[Supplied material]
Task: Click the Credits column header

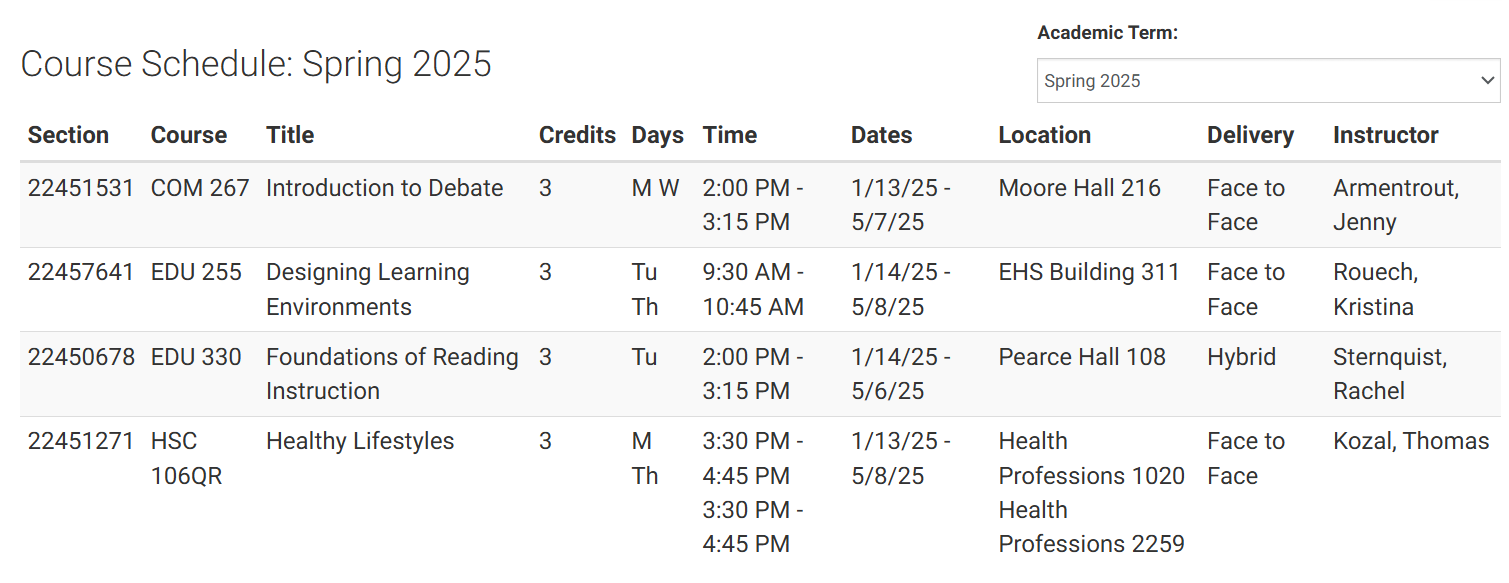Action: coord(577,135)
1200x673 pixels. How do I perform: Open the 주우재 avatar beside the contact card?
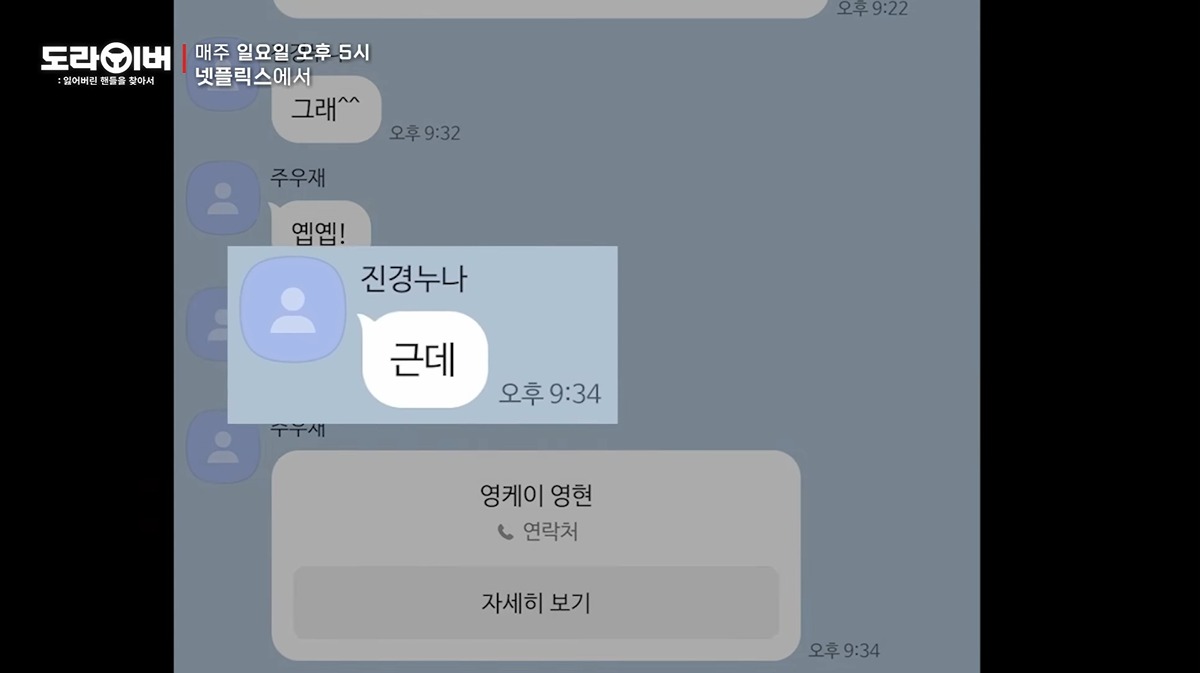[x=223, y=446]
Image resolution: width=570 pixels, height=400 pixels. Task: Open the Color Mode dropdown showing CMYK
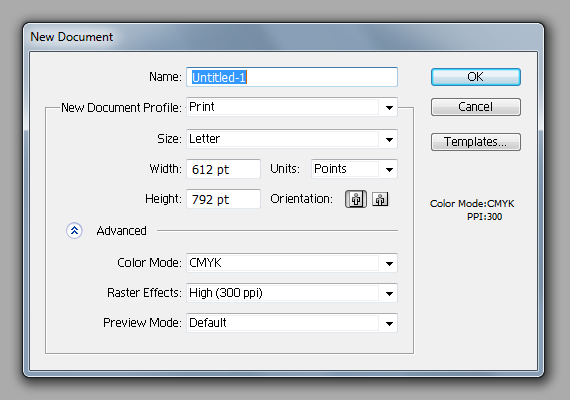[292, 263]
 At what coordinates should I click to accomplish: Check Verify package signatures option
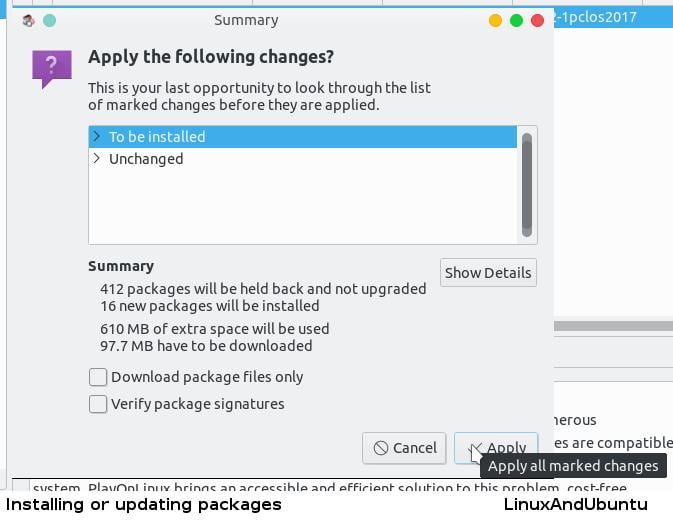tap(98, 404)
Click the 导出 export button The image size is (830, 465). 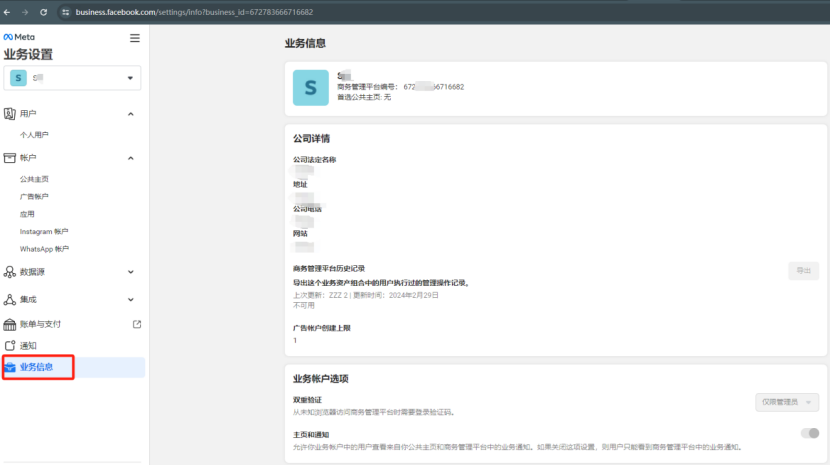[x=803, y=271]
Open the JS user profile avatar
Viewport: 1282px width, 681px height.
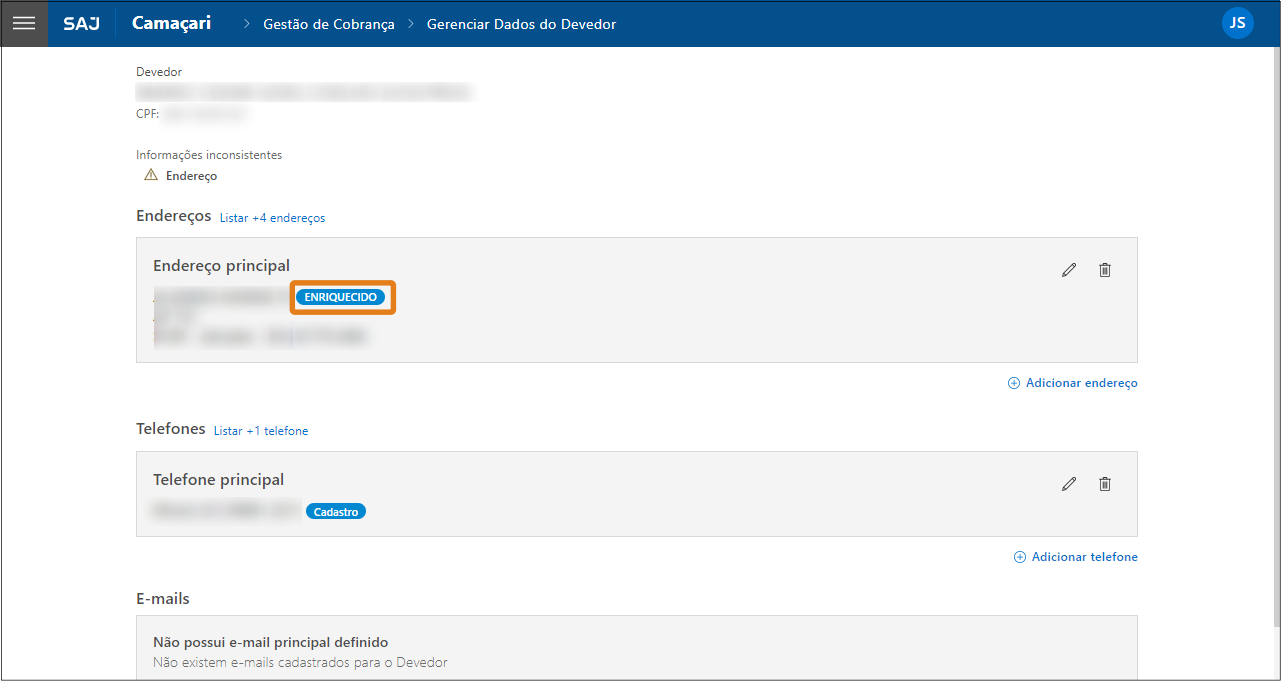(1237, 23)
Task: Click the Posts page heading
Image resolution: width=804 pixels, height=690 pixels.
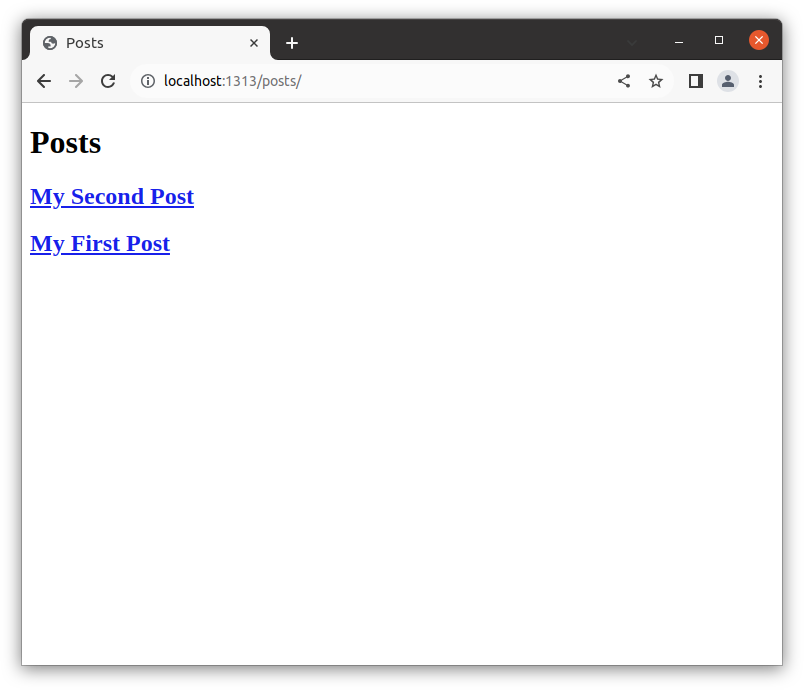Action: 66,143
==
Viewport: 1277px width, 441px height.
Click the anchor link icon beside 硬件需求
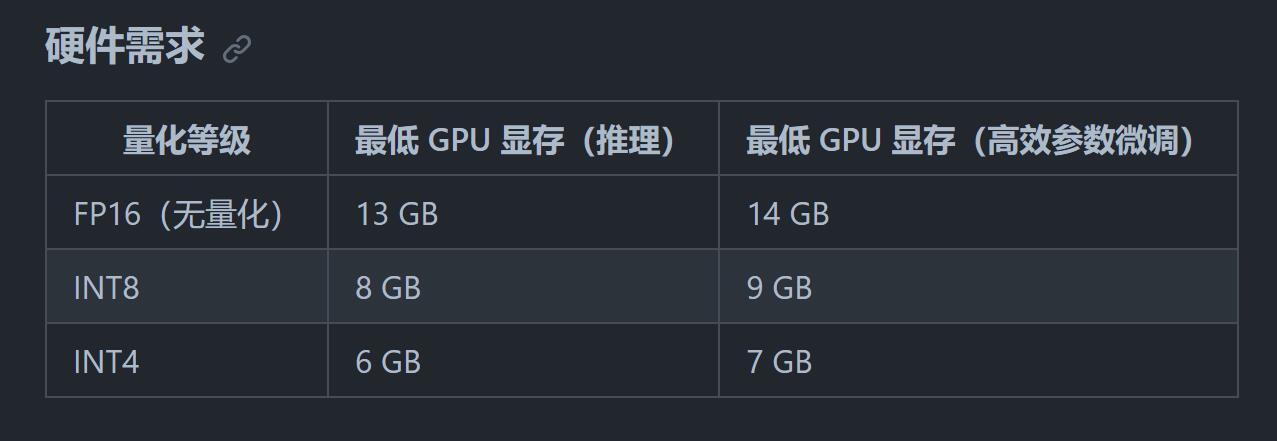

[Task prompt] Copy out precisely the lines from the line with "Viewport: 1277px width, 441px height." to the line with "Click the anchor link icon beside 硬件需求" in the material above, including those two lines and omitting all the rest.

[Exercise output]
Viewport: 1277px width, 441px height.
Click the anchor link icon beside 硬件需求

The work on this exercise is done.